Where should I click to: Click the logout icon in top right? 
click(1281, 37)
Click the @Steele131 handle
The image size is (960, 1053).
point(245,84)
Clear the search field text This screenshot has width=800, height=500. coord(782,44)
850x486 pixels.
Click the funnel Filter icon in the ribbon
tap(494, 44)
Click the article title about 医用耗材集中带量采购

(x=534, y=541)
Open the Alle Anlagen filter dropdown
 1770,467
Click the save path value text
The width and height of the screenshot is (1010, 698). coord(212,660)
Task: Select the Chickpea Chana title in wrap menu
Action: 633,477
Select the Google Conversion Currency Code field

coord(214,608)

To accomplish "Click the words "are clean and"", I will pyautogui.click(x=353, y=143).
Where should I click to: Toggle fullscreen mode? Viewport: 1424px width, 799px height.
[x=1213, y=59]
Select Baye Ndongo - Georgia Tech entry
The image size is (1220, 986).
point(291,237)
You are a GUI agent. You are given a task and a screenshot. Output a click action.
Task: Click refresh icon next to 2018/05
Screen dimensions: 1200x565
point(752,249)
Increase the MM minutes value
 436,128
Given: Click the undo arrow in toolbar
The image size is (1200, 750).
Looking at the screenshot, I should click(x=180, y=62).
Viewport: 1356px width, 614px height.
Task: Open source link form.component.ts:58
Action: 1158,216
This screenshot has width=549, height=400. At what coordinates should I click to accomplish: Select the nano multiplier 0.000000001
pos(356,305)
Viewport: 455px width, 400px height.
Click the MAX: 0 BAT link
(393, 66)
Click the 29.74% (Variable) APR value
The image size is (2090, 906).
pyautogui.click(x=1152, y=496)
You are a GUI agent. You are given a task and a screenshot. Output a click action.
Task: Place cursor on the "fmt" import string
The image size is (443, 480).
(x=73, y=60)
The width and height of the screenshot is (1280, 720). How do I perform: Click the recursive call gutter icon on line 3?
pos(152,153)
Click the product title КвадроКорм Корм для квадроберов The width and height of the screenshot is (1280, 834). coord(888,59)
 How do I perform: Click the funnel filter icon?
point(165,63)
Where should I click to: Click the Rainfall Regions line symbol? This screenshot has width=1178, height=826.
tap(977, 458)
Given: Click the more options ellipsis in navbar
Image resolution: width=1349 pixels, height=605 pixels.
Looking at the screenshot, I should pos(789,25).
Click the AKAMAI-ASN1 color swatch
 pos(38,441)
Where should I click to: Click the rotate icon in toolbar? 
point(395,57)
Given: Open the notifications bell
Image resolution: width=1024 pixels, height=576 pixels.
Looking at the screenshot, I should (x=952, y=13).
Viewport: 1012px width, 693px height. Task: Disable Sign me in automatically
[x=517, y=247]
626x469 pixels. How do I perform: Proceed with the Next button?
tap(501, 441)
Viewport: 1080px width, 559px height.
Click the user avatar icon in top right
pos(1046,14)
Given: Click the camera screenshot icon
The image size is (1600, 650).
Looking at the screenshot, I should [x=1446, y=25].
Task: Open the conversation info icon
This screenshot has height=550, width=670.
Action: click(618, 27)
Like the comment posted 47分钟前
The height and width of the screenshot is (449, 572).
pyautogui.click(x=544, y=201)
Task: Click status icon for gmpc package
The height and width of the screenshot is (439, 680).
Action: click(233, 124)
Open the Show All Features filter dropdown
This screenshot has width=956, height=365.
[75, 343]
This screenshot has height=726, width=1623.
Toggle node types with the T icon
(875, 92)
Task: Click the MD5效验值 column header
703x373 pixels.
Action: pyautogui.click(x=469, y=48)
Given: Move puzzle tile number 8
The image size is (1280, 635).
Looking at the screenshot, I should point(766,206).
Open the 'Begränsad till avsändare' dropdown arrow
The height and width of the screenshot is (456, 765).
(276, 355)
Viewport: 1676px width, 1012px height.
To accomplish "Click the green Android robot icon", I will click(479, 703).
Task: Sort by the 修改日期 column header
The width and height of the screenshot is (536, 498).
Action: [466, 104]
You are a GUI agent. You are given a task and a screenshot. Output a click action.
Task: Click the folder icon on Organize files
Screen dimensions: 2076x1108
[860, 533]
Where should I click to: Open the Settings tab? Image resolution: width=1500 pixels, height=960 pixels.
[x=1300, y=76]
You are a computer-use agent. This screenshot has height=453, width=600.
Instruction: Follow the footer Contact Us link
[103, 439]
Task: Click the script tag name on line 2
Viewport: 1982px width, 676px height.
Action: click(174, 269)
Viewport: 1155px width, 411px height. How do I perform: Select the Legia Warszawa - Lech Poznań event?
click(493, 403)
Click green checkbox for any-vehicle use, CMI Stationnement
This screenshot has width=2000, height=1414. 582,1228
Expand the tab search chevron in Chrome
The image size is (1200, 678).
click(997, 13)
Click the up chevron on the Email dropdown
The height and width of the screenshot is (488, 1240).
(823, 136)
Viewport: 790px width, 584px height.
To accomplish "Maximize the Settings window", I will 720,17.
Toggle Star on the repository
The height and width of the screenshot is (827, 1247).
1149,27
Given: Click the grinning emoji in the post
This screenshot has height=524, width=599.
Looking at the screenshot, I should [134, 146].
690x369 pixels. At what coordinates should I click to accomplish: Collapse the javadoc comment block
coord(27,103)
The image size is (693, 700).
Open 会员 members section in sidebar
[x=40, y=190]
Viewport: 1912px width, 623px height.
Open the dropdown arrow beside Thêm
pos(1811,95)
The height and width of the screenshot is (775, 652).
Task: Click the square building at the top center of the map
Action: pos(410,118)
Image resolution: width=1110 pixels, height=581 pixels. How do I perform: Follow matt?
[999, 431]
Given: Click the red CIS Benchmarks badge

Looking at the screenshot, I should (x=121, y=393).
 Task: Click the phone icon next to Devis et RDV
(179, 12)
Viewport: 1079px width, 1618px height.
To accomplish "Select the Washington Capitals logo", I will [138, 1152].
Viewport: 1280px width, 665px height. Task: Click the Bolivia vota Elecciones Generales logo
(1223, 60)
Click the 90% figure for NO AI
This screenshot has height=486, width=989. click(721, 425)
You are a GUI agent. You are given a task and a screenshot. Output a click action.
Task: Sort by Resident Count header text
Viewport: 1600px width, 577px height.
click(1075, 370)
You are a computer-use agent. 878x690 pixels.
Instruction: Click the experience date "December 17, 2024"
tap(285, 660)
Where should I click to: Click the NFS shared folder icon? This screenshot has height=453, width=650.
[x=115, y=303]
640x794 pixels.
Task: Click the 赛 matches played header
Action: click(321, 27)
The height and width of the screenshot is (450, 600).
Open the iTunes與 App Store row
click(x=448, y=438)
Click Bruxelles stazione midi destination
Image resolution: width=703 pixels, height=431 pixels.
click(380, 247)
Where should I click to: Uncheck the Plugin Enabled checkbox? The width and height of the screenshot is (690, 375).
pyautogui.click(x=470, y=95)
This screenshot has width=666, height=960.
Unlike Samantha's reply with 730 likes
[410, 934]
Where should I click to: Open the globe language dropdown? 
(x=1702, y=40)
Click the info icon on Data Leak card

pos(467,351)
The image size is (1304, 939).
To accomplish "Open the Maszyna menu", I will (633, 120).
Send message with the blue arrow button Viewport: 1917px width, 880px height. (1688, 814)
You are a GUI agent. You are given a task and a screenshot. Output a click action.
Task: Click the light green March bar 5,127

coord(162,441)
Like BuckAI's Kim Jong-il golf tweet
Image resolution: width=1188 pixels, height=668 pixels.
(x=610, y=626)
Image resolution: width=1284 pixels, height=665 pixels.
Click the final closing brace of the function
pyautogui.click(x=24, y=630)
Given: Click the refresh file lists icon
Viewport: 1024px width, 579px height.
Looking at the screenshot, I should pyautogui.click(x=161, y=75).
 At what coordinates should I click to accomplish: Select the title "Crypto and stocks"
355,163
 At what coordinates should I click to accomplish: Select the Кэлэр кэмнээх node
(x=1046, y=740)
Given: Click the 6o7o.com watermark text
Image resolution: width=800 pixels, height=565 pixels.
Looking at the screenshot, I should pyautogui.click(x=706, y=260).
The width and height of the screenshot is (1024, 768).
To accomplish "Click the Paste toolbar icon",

Work to be completed
Search the data and copy each line containing "will".

Finished exercise
To accomplish "Click the words "are clean and"", I will pyautogui.click(x=353, y=143).
To accomplish "Click the green Android robot icon", I will click(479, 703).
To accomplish "Maximize the Settings window", I will 720,17.
To accomplish "Select the Washington Capitals logo", I will [138, 1152].
To accomplish "Open the Maszyna menu", I will (633, 120).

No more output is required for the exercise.